__Zadanie do wykonania__:
Czy możesz wypisać bez zmian wiersze od tego, który zawiera „You are a computer-use agent. Screen”, aż do wiersza z „Looking at the screenshot, I should (x=181, y=503).” włącznie? Obrazy pomiń w odpowiedzi.

__Dostarczony materiał__:
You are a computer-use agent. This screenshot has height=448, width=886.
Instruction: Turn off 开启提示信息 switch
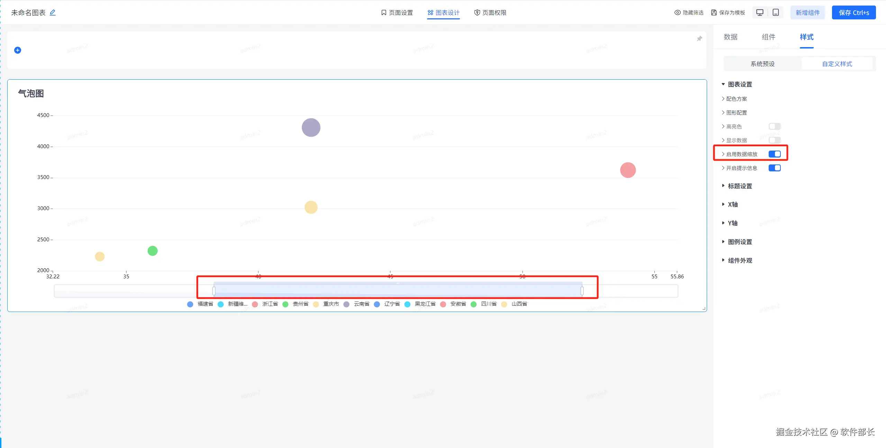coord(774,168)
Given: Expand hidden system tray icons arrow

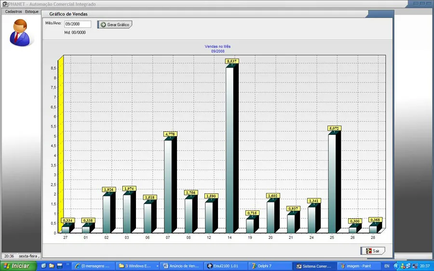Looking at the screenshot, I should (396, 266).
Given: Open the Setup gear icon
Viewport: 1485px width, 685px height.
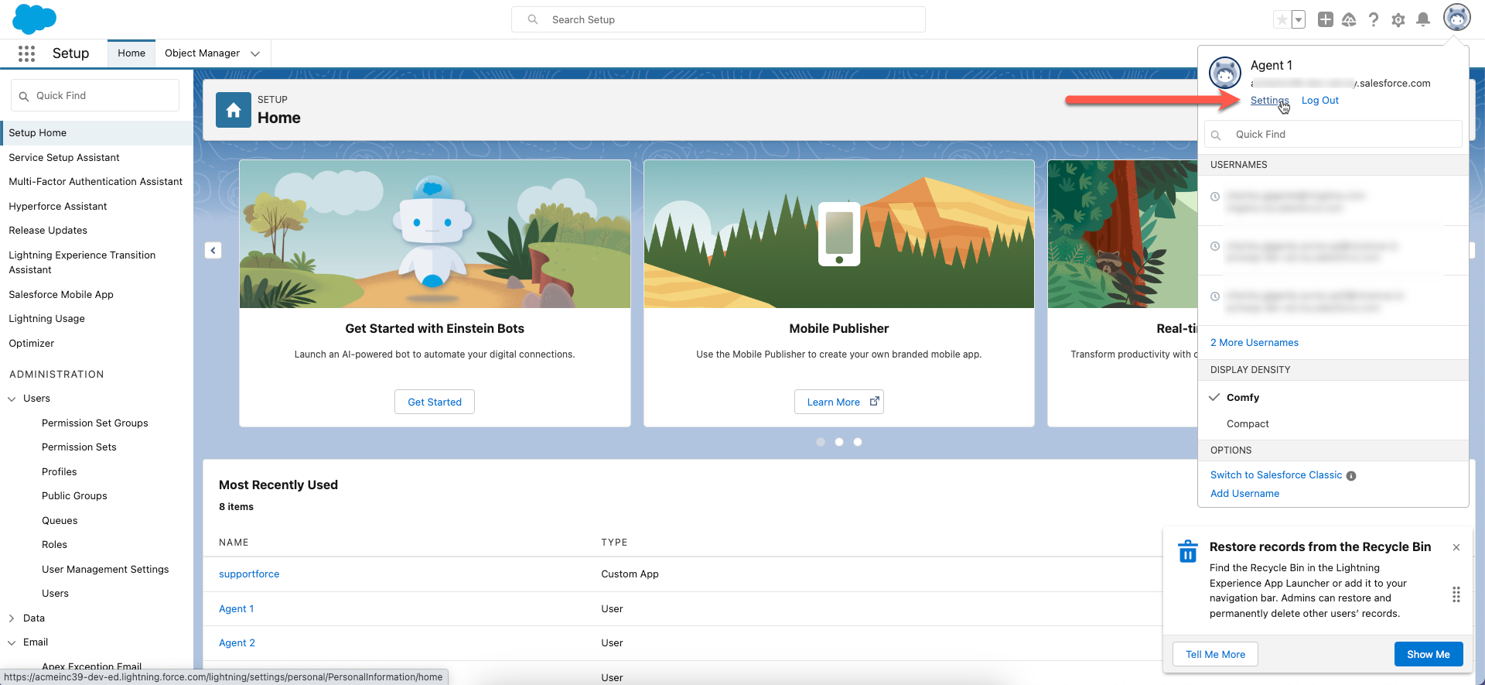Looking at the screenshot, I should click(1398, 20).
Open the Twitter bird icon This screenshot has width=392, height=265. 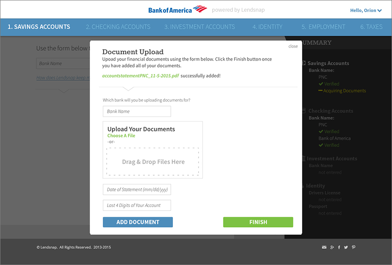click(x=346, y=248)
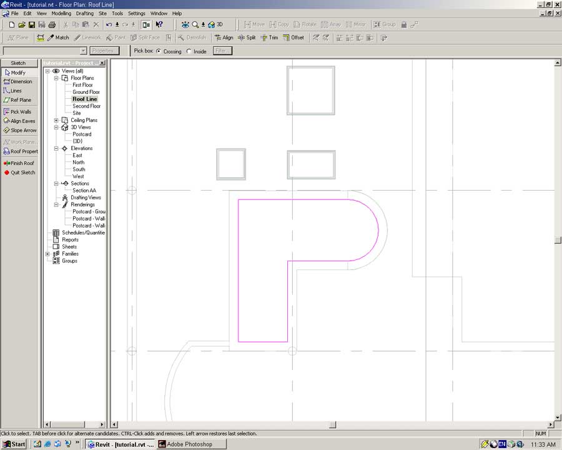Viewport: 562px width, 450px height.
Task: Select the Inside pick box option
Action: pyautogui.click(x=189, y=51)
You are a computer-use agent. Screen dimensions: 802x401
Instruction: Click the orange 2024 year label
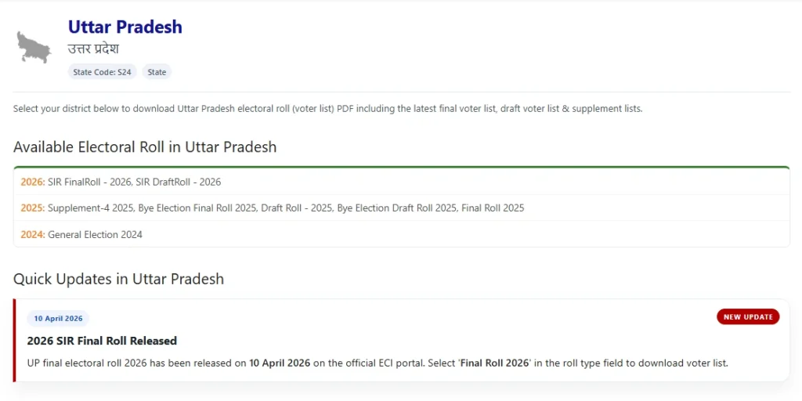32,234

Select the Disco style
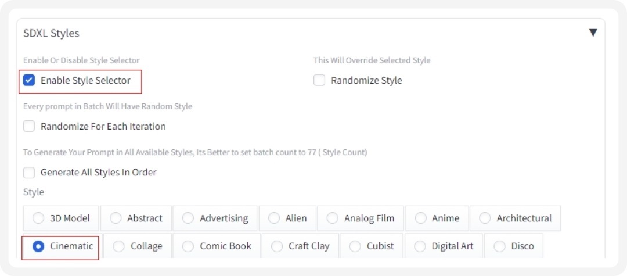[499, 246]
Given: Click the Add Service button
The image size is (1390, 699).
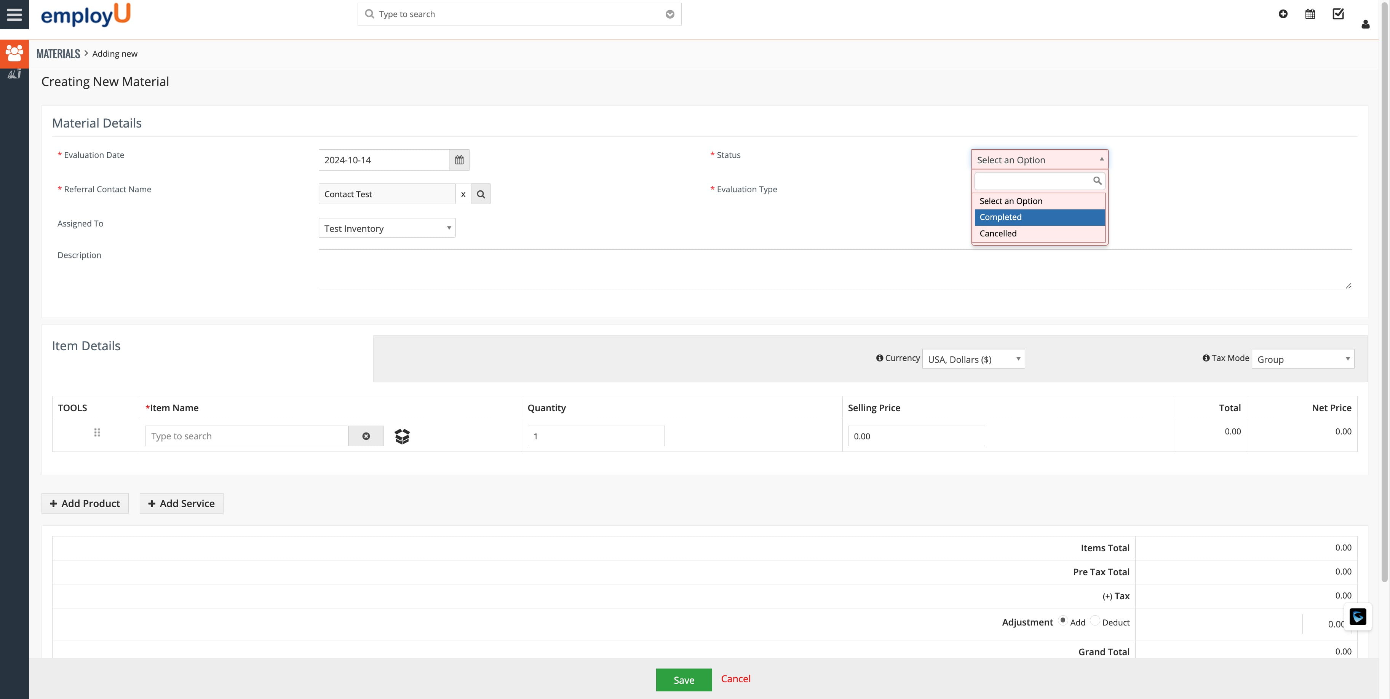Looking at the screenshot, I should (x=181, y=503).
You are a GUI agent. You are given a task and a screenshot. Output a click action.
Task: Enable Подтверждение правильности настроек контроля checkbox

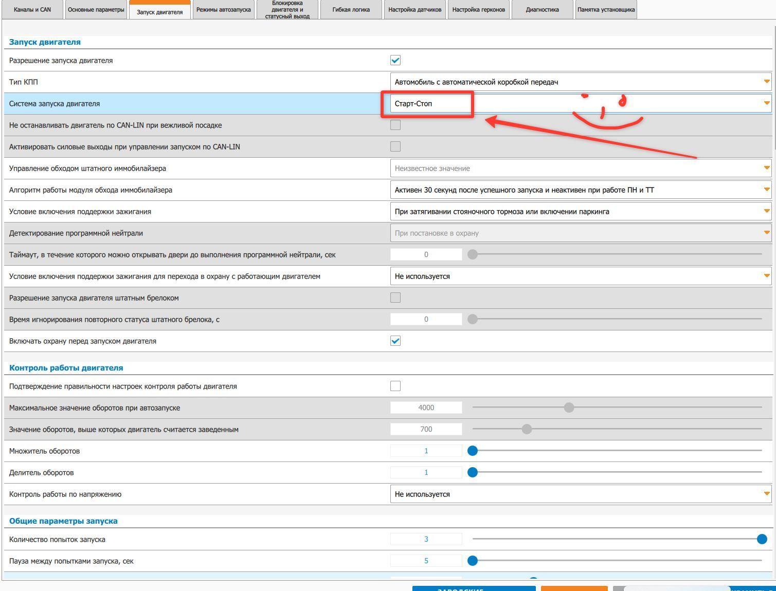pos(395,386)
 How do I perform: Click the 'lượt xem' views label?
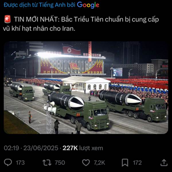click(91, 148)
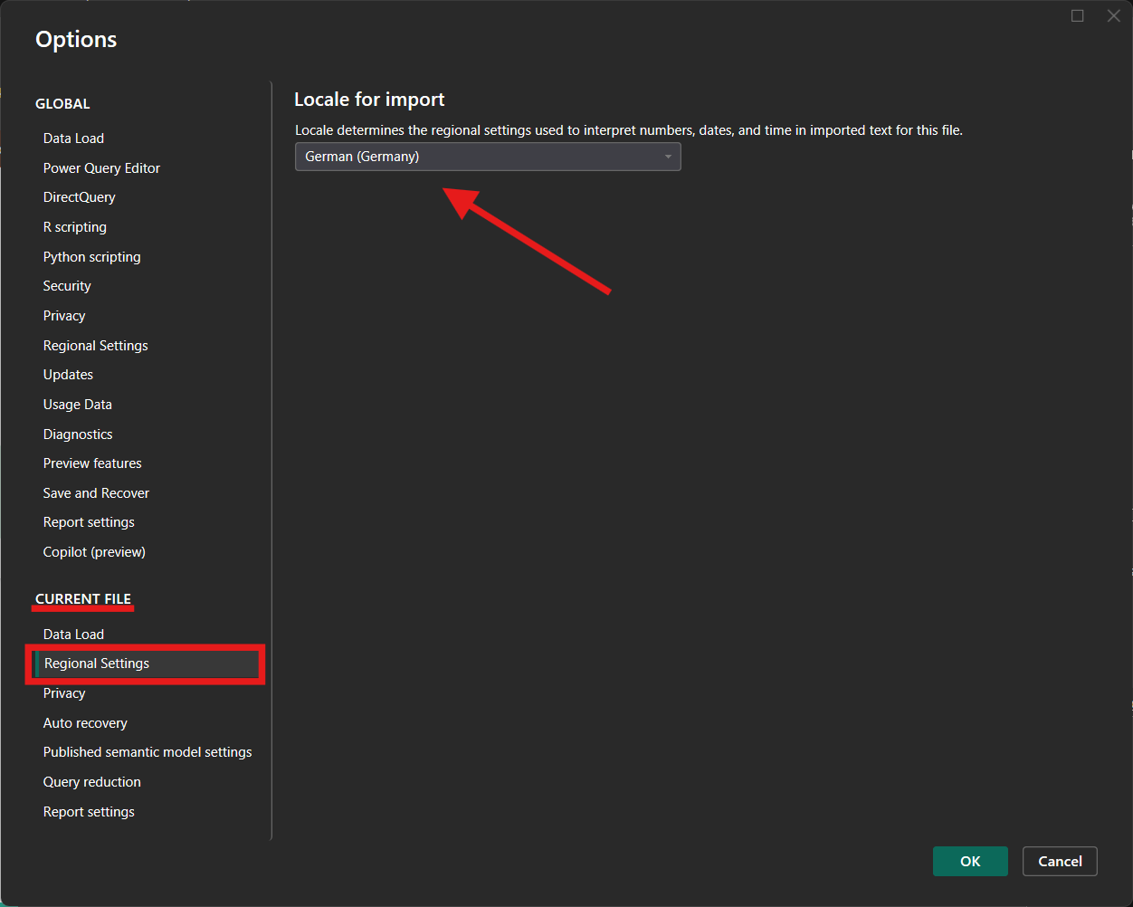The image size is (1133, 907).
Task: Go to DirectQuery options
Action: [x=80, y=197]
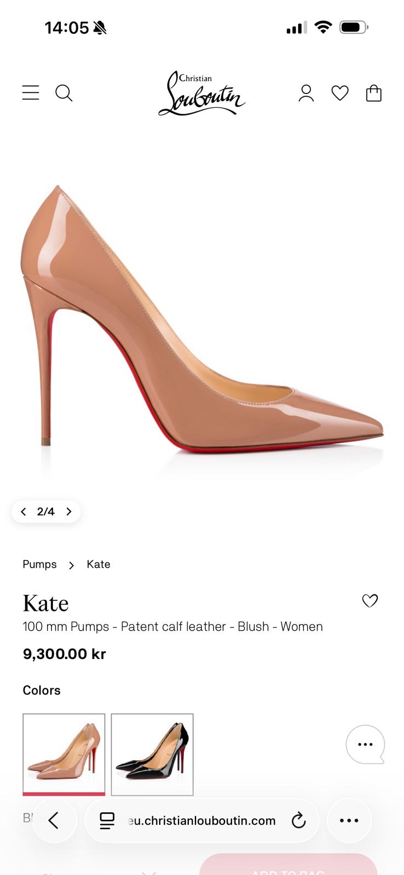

__Odpowiedź poniżej__:
You are a computer-use agent. Screen dimensions: 802x401
Instruction: Click the orange 2024 year label
32,234

Select the Disco style
[499, 246]
Given: Click the Add Service button
The image size is (1390, 699).
Looking at the screenshot, I should (x=181, y=503).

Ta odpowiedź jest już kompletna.